Nessa semana, me deparei com uma definição antropológica de escravidão que acho que pode ajudar muito a entender como atua a escravidão do pecado. Segue um pedaço do livro “O despertar de tudo: uma nova história da humanidade”, de David Graeber e David Wengrow:
O que diferencia um escravizado de um servo, um fâmulo, um cativo ou um recluso é a ausência de laços sociais. Pelo menos em termos jurídicos, o escravizado não tem família, nem parentela, nem comunidade; não pode fazer promessas nem criar laços duráveis com outros seres humanos. É por isso que o termo free [livre] em inglês deriva, na verdade, de uma raiz que significa friend [amigo]. Os escravizados não podiam ter amigos porque não podiam assumir compromissos com terceiros, pois estavam integralmente sob o poder de outra pessoa e sua única obrigação era fazer o que seu senhor ordenava. Se um legionário romano fosse capturado em combate e mantido como escravizado, mas depois conseguisse escapar e voltar para casa, ele precisava passar por um elaborado processo para restaurar todas as suas relações sociais, inclusive casando de novo com a esposa, por se considerar que, ao ser escravizado, todas as relações anteriores haviam sido cortadas. O sociólogo caribenho Orlando Patterson refere-se à escravidão como um estado de “morte social”.
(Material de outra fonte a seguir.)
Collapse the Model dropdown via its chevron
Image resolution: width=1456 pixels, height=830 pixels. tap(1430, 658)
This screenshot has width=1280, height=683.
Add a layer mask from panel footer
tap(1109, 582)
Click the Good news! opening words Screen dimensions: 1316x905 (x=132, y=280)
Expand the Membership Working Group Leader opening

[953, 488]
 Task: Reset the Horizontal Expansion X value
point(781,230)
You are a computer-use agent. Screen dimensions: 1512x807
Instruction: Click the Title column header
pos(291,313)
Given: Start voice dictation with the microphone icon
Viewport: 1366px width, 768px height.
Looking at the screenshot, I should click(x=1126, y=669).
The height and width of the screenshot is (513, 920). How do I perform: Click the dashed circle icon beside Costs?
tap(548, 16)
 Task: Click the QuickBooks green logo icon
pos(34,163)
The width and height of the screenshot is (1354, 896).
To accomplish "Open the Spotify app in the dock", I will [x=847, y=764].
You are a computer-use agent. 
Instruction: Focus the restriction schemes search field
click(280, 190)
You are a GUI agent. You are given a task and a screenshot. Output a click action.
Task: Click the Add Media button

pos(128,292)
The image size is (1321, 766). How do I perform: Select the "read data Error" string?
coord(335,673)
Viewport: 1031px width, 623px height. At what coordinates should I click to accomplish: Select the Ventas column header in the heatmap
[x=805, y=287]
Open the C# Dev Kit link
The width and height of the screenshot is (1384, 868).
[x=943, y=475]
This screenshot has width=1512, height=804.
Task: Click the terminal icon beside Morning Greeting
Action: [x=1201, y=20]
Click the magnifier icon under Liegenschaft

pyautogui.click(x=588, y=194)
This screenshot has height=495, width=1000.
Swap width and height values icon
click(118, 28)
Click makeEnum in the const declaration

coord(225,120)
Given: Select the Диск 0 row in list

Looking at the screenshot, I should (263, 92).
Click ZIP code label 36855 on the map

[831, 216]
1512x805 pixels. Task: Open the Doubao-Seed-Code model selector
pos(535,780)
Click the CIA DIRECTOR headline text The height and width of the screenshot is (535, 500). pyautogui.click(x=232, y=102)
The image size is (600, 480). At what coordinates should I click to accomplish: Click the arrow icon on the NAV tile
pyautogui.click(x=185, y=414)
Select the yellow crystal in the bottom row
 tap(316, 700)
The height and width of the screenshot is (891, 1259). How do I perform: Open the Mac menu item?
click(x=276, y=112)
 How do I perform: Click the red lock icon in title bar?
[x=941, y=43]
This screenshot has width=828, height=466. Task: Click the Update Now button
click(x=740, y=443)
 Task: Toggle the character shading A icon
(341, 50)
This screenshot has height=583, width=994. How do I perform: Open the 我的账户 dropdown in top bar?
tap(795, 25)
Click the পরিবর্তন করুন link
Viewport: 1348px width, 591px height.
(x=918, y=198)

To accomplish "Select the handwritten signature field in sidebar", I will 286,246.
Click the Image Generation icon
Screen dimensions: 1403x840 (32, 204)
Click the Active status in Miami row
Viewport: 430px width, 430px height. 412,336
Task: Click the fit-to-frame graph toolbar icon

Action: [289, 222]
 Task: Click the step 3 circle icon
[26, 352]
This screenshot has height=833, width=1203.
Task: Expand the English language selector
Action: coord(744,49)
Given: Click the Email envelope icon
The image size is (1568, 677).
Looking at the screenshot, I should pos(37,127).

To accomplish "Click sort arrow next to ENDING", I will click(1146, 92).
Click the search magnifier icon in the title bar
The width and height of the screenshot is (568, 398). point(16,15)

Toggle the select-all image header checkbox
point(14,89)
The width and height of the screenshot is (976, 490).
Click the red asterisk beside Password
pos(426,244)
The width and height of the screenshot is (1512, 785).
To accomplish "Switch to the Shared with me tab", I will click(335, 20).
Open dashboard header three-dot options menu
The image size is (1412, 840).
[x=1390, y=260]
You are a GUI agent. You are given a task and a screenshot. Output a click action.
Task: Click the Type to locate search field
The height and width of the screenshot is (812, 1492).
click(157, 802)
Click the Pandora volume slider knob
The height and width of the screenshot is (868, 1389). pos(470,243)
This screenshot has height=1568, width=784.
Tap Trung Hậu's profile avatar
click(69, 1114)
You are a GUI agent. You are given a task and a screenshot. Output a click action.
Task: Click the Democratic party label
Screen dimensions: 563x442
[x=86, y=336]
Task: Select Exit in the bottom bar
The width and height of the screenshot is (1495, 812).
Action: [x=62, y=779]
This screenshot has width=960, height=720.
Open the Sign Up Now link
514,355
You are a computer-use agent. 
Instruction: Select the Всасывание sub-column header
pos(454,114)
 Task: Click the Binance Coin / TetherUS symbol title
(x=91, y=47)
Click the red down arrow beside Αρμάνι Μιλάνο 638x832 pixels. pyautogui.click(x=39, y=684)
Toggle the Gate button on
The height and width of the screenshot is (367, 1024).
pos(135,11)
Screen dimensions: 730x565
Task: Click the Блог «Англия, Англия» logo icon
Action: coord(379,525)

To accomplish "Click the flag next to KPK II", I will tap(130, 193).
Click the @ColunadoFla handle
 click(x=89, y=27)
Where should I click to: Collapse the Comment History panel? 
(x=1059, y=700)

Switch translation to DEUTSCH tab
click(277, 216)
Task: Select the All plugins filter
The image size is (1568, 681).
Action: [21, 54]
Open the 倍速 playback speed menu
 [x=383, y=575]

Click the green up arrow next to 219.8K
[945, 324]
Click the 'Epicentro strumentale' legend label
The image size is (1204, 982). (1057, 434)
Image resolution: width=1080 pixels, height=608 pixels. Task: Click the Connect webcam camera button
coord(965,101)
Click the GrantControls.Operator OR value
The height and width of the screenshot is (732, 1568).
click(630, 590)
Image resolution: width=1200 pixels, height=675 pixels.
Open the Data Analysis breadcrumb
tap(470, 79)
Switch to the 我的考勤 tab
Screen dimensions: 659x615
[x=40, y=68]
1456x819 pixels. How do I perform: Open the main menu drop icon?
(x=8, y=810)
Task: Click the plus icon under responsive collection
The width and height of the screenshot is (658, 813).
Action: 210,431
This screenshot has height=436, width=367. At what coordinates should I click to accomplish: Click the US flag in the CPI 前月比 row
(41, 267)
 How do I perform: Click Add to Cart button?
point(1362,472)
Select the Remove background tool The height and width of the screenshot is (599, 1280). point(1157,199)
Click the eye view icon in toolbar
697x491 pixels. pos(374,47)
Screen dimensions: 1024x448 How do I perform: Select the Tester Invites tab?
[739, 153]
A escravidão impede o escravizado de ter laços sociais. Ela corta aquilo que há de mais básico ao ser humano, que é a possibilidade de viver coletivamente com quem escolher, a característica gregária da espécie. Não há relacionamentos de amizade ou amor, onde você não espera nada em troca, porque seu único relacionamento é um de abuso e exploração com seu “dono”.
O pecado, também, produz um tipo de “morte social”. Quando vivemos nessa escravidão, todos os laços sociais, todos os relacionamentos são contaminados pela lógica do pecado. Eu não consigo mais me associar a um irmão humano sem pensar no que vou ganhar em troca e em como posso me aproveitar da situação. É isso que o pecado faz: te escraviza e te prende numa torre onde só você importa, e mais ninguém. Te afasta das pessoas, te afasta da ideia de coletividade, nos isola e contraria a primeira afirmação de Deus sobre o ser humano: não é bom que ele esteja sozinho.
Se libertar da escravidão do pecado e escolher viver para a justiça, com Deus, até pode ser uma escolha individual, mas é uma ação com impacto coletivo. Eu passo a viver para os outros, e saio da escravidão horrível de pensar só em mim, de não ter nenhum laço social verdadeiro, de viver sozinho no meio de milhões de pessoas. Não dá para viver sozinho. Por isso mesmo, o salário do pecado é a morte (Romanos 6:23). Agora, quando conheço a verdade sobre a vida e sou liberto da escravidão do pecado, encontro a vida eterna. É impossível vivê-la sozinha, porque ela pode ser encontrada em relação com outra pessoa: Jesus.